Extract to read –
** start **
Wed, Oct 11, 2000 - Page 8 News List

Letter:

Talking about a revolution

With all due respect, your perspectives on the Yugoslavia election and toppling of Milosevic ("Don't expect much from Kostunica," Oct. 8, Page 8) appears epistemologically outdated, confused and lacking in any acute criticism or insight into the sordid state of affairs.

While our instincts do cry out for an understanding beyond the Western powers' propaganda of "democracy's triumph," the formulation of the question in terms of Marxist dogma forces us to cry "so what!" Russia, WWII, May 1968 and the host of French intellectuals brandishing the label of postmodernism have done well enough to discredit the ideology, whether it is deserving of the criticism or not. So perhaps it would be more useful to drop the names when scratching beneath the surface of this political upheaval and let historical analysis speak for itself.

The media has done a fair job of cataloging the recent events in Yugoslavia as a revolution. In the strict sense of a revolution -- the replacement of one government by another -- no oversight committed. But really, are we to call Clinton's victory over Bush in 1992 a revolution, or Blair's over Major? Of course Taiwan's presidential elections this year got labeled a "peaceful democratic revolution" in the US congressional records as Chen "ousted" (TIME magazine) the KMT, and Indonesia too had a "democratic revolution" (CNN).

And that is exactly the point. It hasn't taken us too long to discover that Chen doesn't head a revolutionary government but is rather the successor of bureaucratic rule. Just ask Tseng Mao-hsing (曾茂興). Or the rising numbers of unemployed in the south. Or the 921 victims.

Yugoslavia had a successful transfer of power from an authoritative dictator saw authoritarianism as fit for his war torn country, enabling him to retain power under heavy political bombardment from the Western powers (call them imperialist if you want), to a dogmatic nationalist who repeats Clinton's platitudinous verses on democracy.
** end **
Work required – Reproduce the letter from "Talking about a" to "state of affairs.", substituting "intellectually" for "epistemologically".

[Items from a data source]
** start **
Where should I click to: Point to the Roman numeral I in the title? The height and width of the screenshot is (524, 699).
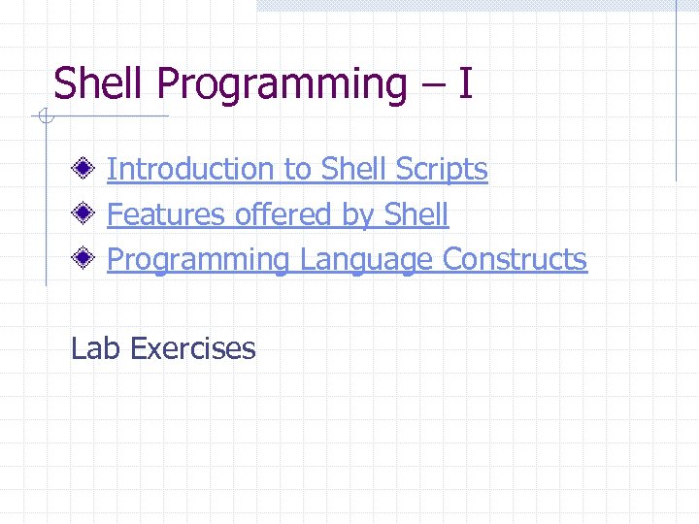[x=466, y=83]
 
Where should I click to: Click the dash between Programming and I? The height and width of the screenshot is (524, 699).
[x=434, y=85]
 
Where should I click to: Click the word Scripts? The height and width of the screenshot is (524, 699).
[x=442, y=170]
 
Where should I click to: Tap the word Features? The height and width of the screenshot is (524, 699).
[x=167, y=214]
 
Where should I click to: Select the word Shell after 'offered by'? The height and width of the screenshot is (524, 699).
[x=416, y=214]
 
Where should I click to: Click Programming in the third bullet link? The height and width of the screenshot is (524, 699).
[x=198, y=261]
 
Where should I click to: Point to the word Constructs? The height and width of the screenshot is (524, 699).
[x=515, y=260]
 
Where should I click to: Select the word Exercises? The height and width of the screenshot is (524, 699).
[x=191, y=348]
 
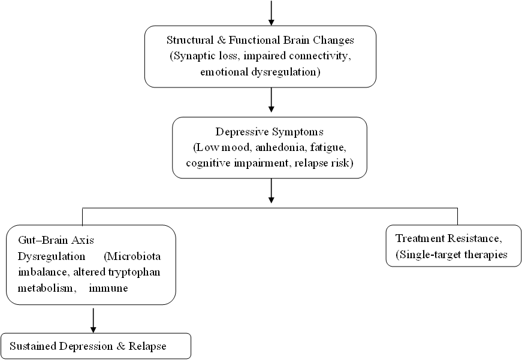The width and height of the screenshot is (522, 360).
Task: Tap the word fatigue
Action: pos(331,147)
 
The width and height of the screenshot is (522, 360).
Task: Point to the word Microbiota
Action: pos(132,256)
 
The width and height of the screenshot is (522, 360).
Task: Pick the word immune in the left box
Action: pos(109,289)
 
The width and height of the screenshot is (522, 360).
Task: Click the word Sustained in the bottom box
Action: pos(30,346)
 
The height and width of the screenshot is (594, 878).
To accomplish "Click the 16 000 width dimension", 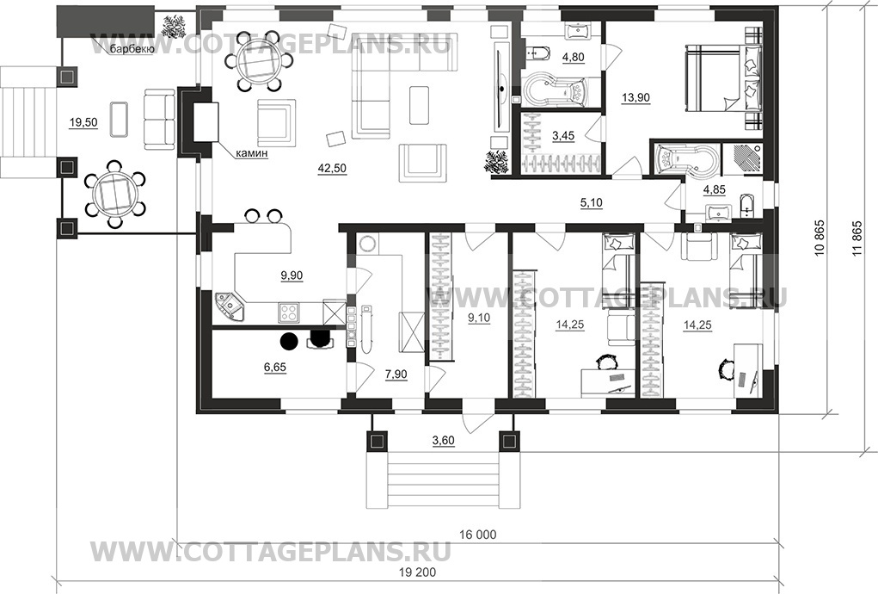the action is point(477,535).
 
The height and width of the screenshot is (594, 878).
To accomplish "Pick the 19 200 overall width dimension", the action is point(418,572).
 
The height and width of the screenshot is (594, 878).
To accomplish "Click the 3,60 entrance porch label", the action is point(444,441).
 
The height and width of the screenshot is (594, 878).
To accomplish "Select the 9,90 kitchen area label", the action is point(292,275).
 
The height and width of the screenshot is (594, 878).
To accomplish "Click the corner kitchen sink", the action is point(230,306).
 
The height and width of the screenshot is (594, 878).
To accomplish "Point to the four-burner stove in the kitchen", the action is point(288,312).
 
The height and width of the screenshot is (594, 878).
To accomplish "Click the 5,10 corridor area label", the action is point(592,202).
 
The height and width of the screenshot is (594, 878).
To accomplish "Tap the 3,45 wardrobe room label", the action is point(563,136).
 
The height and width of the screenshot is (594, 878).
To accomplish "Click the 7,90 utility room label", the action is point(396,374).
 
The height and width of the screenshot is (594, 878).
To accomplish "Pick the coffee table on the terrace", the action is point(118,119).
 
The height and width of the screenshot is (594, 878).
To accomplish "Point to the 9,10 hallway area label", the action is point(479,318).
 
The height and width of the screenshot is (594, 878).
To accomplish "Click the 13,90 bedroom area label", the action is point(635,97).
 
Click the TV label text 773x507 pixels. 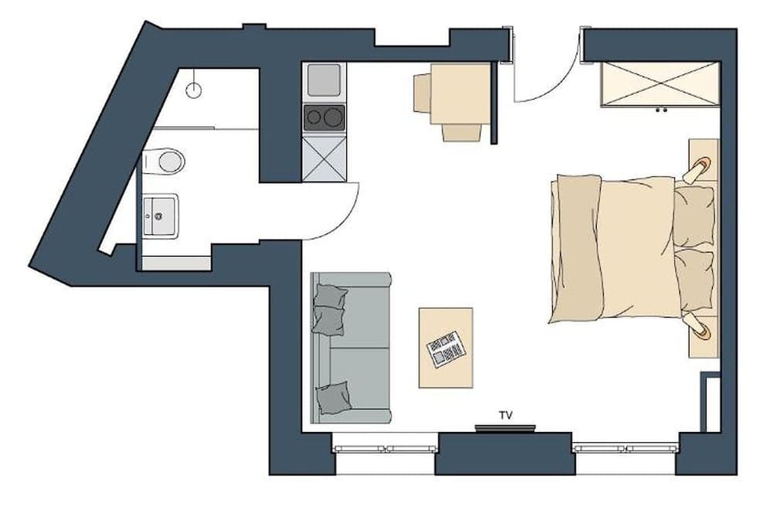(506, 416)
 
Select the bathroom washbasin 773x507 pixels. (160, 214)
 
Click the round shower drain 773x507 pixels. (193, 90)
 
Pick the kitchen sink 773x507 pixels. (324, 80)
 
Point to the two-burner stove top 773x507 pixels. (324, 117)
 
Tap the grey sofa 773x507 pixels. (352, 348)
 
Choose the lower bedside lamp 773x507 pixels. (700, 328)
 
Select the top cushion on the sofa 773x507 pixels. (329, 307)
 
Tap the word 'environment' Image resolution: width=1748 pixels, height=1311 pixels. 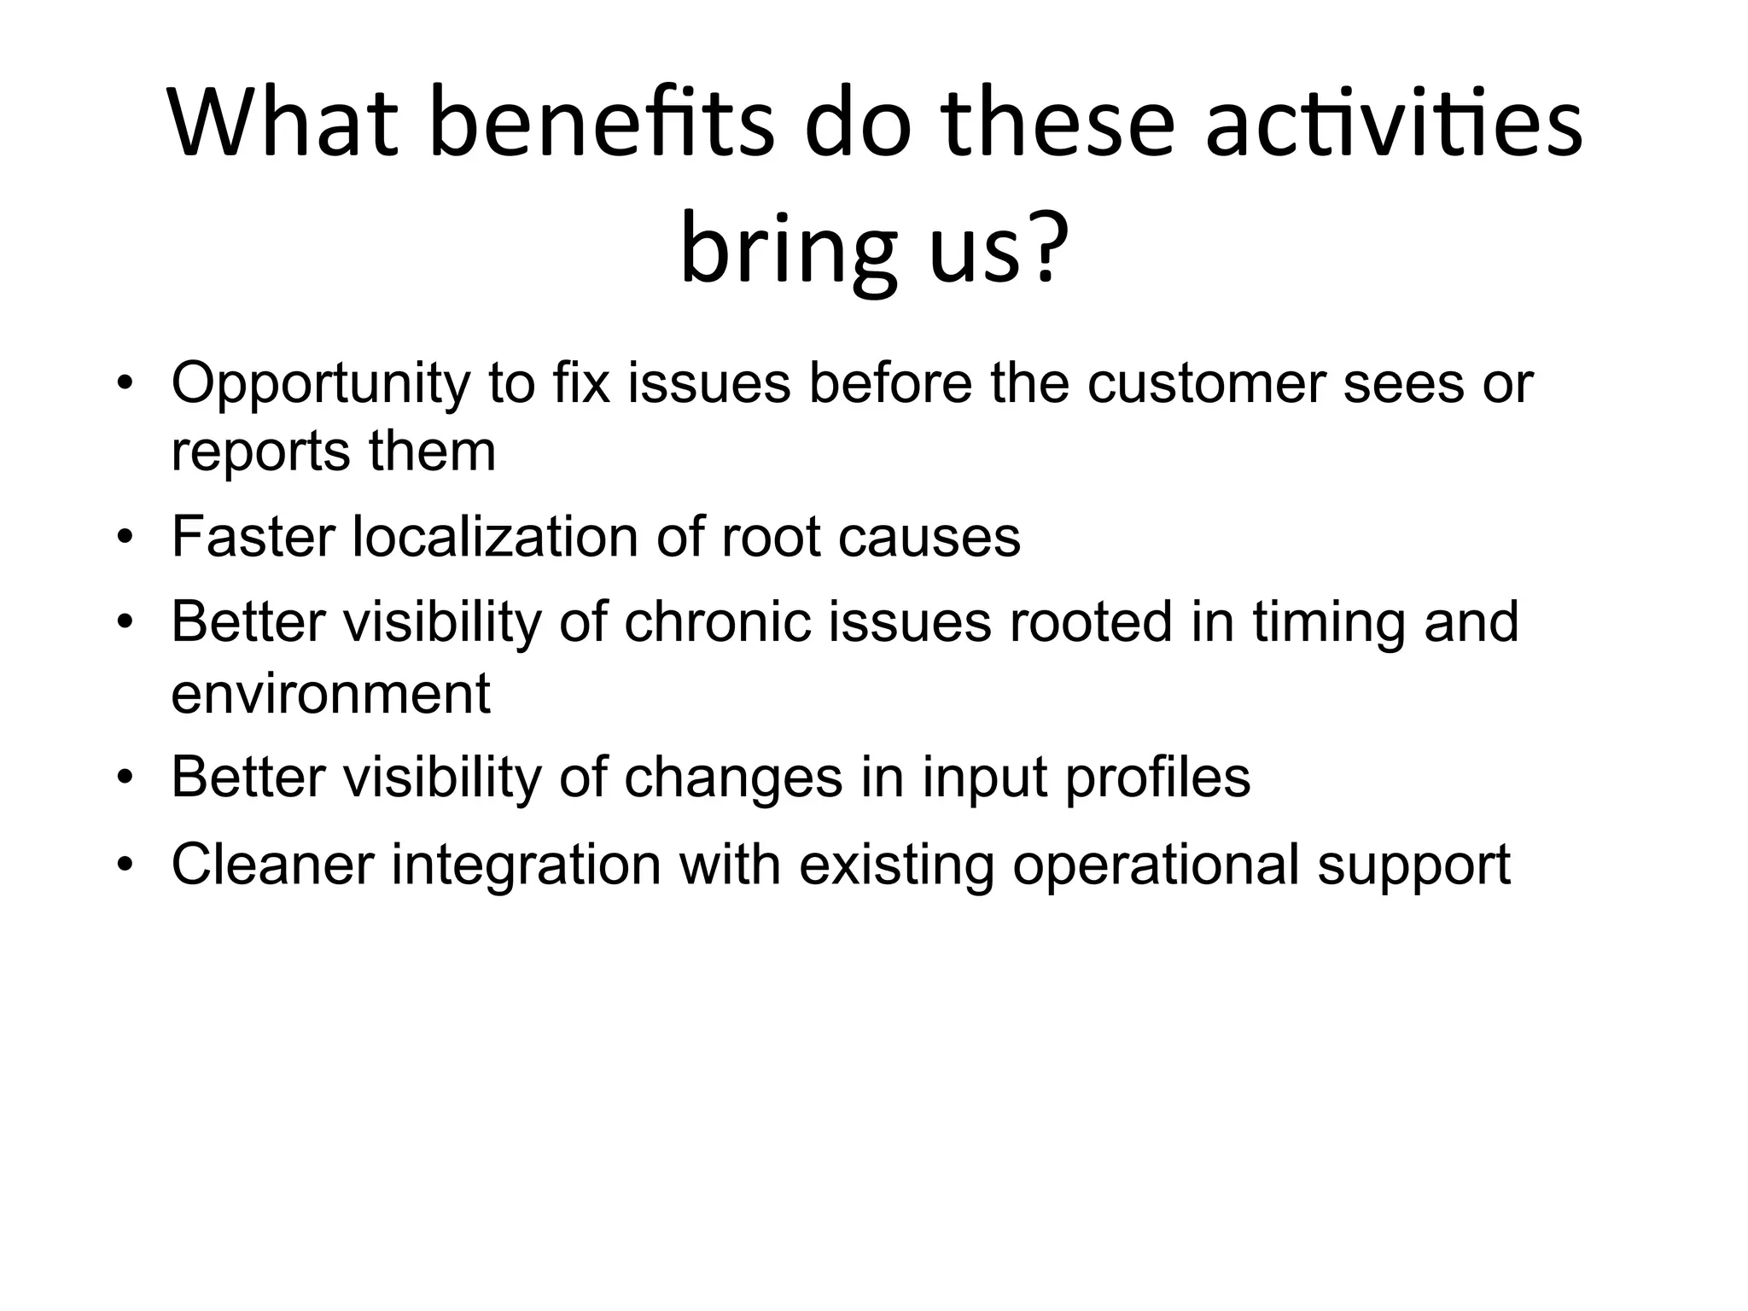(330, 693)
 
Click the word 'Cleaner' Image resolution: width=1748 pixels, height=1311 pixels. (272, 865)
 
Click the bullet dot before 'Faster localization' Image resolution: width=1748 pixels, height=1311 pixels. (125, 539)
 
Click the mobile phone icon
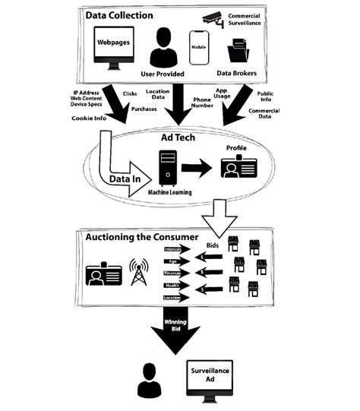pyautogui.click(x=198, y=49)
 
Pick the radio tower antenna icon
pyautogui.click(x=139, y=273)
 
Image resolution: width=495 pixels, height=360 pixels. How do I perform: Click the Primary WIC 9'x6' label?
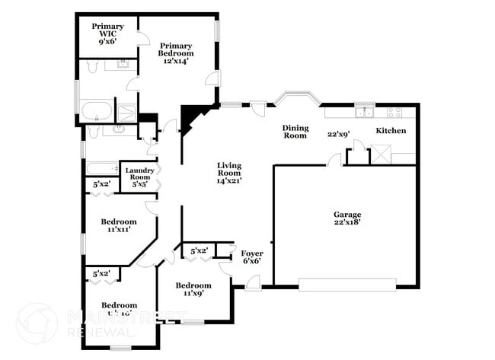coord(107,35)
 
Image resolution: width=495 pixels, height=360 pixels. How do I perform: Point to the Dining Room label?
coord(295,132)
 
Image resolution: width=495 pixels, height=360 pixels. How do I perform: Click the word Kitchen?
coord(391,131)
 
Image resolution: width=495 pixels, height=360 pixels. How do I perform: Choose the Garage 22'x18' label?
coord(346,219)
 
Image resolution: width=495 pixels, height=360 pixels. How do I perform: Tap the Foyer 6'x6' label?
coord(251,257)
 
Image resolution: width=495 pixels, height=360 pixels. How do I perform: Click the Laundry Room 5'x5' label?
coord(139,177)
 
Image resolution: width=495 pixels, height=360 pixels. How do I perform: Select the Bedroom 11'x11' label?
coord(119,226)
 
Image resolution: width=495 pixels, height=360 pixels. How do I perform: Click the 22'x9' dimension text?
coord(339,135)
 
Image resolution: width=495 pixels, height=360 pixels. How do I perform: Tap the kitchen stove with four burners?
coord(394,112)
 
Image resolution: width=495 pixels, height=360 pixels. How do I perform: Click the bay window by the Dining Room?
coord(297,97)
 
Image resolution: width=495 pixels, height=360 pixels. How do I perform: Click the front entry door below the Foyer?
coord(251,287)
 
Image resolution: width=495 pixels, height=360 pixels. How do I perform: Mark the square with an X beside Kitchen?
coord(379,155)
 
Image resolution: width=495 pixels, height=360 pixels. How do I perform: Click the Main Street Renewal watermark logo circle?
coord(36,323)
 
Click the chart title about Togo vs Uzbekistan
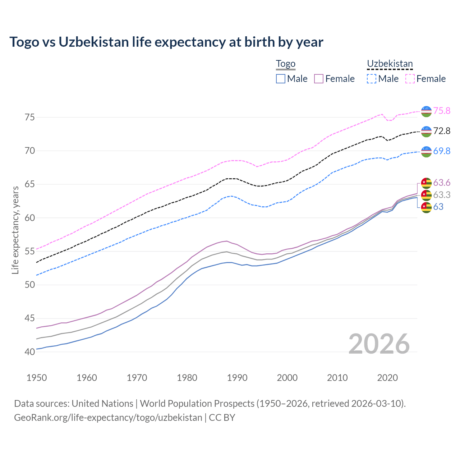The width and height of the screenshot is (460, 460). pyautogui.click(x=166, y=42)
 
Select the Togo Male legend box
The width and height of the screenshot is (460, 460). pyautogui.click(x=281, y=79)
** end **
Response –
Talking about a revolution

With all due respect, your perspectives on the Yugoslavia election and toppling of Milosevic ("Don't expect much from Kostunica," Oct. 8, Page 8) appears intellectually outdated, confused and lacking in any acute criticism or insight into the sordid state of affairs.